### TASK DETAILS
Extract, verbatim, all lines starting at the one containing "Contact (843, 30)" and ending with the final line of the listing, and no others.
■ ■ ■ ■ ■
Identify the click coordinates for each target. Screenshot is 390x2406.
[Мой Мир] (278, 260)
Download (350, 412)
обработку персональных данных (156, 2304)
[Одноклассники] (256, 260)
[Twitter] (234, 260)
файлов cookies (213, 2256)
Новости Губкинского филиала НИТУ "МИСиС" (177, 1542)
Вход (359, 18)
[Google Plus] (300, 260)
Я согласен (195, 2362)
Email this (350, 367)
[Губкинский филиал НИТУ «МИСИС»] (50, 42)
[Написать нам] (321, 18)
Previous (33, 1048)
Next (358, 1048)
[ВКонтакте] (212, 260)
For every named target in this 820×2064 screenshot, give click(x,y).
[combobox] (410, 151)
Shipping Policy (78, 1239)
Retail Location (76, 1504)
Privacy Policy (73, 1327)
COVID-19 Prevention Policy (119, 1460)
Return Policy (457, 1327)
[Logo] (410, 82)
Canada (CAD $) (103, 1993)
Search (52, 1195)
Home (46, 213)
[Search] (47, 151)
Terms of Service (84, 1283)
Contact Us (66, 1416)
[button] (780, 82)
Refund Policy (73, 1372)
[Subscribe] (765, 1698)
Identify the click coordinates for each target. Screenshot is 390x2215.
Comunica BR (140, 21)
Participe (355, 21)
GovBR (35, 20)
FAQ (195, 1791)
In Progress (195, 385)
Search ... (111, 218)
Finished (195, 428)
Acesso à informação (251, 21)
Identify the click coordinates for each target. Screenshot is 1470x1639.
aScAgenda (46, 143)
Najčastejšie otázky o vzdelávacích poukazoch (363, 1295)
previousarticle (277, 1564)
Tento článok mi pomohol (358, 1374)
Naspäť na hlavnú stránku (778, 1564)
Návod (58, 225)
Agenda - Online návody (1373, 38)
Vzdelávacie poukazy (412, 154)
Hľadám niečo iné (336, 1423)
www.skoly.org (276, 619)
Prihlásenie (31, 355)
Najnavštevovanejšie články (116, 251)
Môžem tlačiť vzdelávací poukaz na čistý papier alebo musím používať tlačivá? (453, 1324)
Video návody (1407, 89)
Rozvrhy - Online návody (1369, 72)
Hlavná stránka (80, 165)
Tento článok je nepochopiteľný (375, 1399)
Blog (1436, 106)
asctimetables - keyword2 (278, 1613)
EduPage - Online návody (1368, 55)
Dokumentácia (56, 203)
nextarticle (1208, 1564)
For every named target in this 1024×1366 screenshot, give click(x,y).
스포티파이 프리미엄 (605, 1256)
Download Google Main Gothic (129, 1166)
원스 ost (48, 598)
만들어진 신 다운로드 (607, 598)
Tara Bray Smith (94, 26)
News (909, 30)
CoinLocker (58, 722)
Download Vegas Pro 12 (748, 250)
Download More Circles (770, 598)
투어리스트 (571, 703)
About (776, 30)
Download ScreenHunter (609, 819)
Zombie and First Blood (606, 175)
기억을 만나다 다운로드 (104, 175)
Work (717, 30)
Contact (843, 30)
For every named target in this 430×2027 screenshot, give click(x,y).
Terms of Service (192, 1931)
■ ■ ■ ■ ■
### RESULT
Contact (843, 30)
For every named target in this 430×2027 screenshot, give click(x,y).
Terms of Service (192, 1931)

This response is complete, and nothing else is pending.